I can also add other customizations such as:

# Additional customizations
plt.text(1550, 71, 'India') # x-axis location, y-axis location, text
plt.text(5700, 80, 'China')

# Add grid() call
plt.grid(true)

Histogram

Helps to get idea about distribution. X-axis are for the bins and it defines the number of equal-width bins in the range.
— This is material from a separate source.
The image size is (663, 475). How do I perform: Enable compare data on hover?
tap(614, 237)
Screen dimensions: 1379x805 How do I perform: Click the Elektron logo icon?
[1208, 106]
Bins has a default value of 10.

To get help: help(plt.hist).

import matplotlib.pyplot as plt

values = [0, 0.6, 1.4, 1.6, 2.2, 2.5, 2.6, 3.2, 3.5, 3.9, 4.2, 6]
plt.hist(value, bins=3) # Bins will be 0, 3, 6. 
plt.show()

To show the bins on Y-axis use ?.
plt.clf() Clean the current figure.

plt.plot(x_axis, y_axis)

plt.xlabel(´X-axis Label`) 
plt.ylabel(´Y-axis Label`) 
plt.title(´Title of the Plot`)
plt.yticks([0, 2, 4, 6, 8, 10]) # Gives the values that will appear on Y-axis
plt.yticks([0, 2, 4, 6, 8, 10],
	   [´0´, ´2B´, ´4B´, ´6B´, ´8B´, ´10B´]) # This way, it will give the names fot the Y-axis

plt.show()

Dictionary

dict_name = { "key_1":1, "key_2",2 } # Key value pairs
dict_name["key_1"]

print(dict_name.keys()) # To print out all the key values
dict_name["key_3"] = 3 # To add more data to a dictionary
"key_3" in dict_name # To check if a key exists inside the list
dict_name["key_3"] = 4 # To change a value
del(dict_name["key_3"]) # To delete a key value pair

Dictionaries can contain other disctionaries inside (values are again dictionaries).
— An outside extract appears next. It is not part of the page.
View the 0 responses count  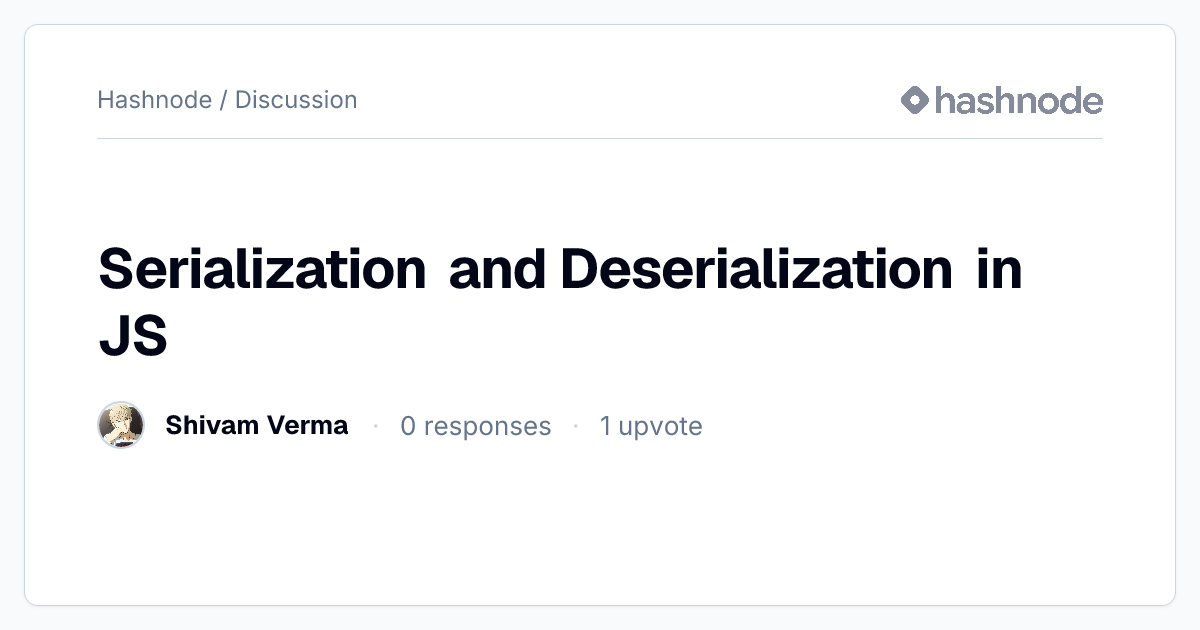point(476,426)
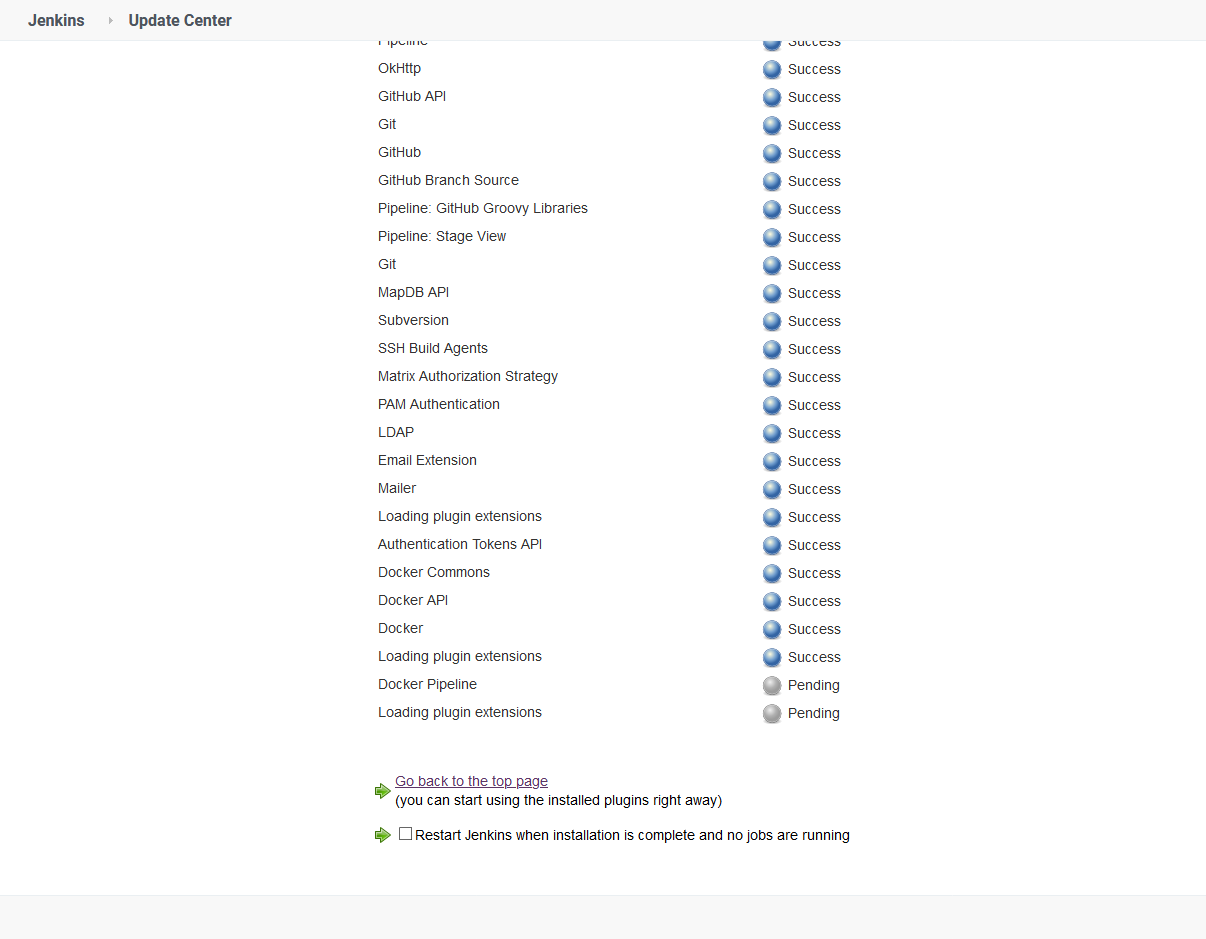Click the Success status ball beside Git

(x=771, y=125)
# Dictionary of dictionaries
europe = { 'spain': { 'capital':'madrid', 'population':46.77 },
           'france': { 'capital':'paris', 'population':66.03 },
           'germany': { 'capital':'berlin', 'population':80.62 },
           'norway': { 'capital':'oslo', 'population':5.084 } }

print(europe['spain']['population']) # to show the population of spain

To add more data (as sub-dictionaries) on the europe dictionary, just:

# Create sub-dictionary data
data = {'capital':'rome','population':59.83}

# Add data to europe under key 'italy'
europe['italy'] = data

Pandas

Pandas is an open source library, providing high-performance, easy-to-use data structures and data analysis tools for Python. To use Pandas, we have to import its package first.

import pandas as pd

Creating a DataFrame

Pandas has advantages over Numpy, once Pandas handles better different data types in a single variable. It creates a DataFrame.
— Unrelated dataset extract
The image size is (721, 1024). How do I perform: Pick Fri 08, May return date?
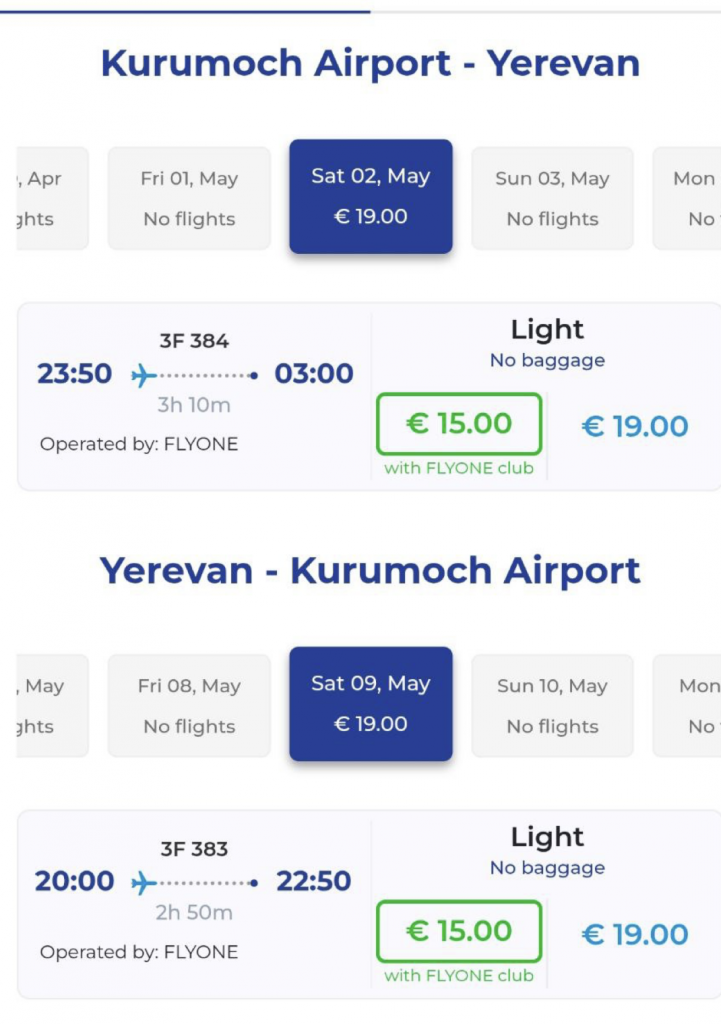[189, 706]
We can create a DataFrame from a Dictionary.

dict_name = { 
	"Column1":["Value10", "Value01", "Value02", "Value03"],
	"Column2":["Value20", "Value21", "Value22", "Value23"],
	"Column3":[30, 31, 32, 33] }

DataFrame_name = pd.DataFrame(dict_name)

Pandas automatict assigns row names (0 and forward), we can change that by adding index name to it:

DataFrame_name.index = ["NameRow1", "NameRow2", "NameRow3", "NameRow4", "NameRow5"]

Reading a DataFrame

We can read csv files using that!

DataFrame_name = pd.read_csv("path/to/file_name.csv")

Now, when we have index names on our csv file, we need to pass the index_col argument. Let's do it:

DataFrame_name = pd.read_csv("path/to/file_name.csv", index_col=0)

Now let's index and select data.

To print the whole column:

print(DataFrame_name["Column2"])

But this, will return a dtype name object. If I type type(DataFrame_name["Column2"] it will retur as pandas.core.series.Series.

To return the data and keep the data in a DataFrame format, we need to use double square brackets.

print(DataFrame_name[["Column2"]])

Then when we check its type by type(DataFrame_name["Column2"] it will retur pandas.core.series.DataFrame.

I can then use more columns by:

print(DataFrame_name[["Column2", "Column3"]])

I can select the rows by using the index.

print(DataFrame_name[1:3]) # index starts in 0, so we will print rows 2 to 4

In pandas we have:

loc as label-based.
iloc as integer position-based.

To use get a row using index with names:

DataFrame_name.loc[["NameRow5"]] # Two brackets to retur DataFrame format
DataFrame_name.iloc[[4]] # Same result but using iloc

Now to get only a few rows and columns:

DataFrame_name.loc[["NameRow4", "NameRow5"], ["Column1", "Column2"]] 
DataFrame_name.iloc[[3, 4], [0, 1]] # Same result but using iloc

To get all rows I could simply use:

DataFrame_name.loc[:, ["Column1", "Column2"]] 
DataFrame_name.iloc[:, [0, 1] # Same result but using iloc

Comparison Operatos

Same as C, ==, >=, <=, !=.

DataFrame_name["area"] # Get pandas series to analize

is_huge = DataFrame_name["area"] > 8 # Compare each value from the serie to >8

# To show info about itens that are greate than 8, just
print(DataFrame_name[is_huge]

# Or, I can simply:

print(DataFrame_name[DataFrame_name["area"] > 8]])

Boolean Operators

Comparison Operator

Comparators works same way as in C.

x > 5 and x < 15 for AND operator.
logical_and(x > 5, x < 15) NumPy equivalent for AND.
y > 1 or y < -5 for OR operator.
logical_or(y > 1, y < -5) NumPy equivalent for OR.
not False for NOT operator.
logical_not(False) NumPy equivalent for NOT.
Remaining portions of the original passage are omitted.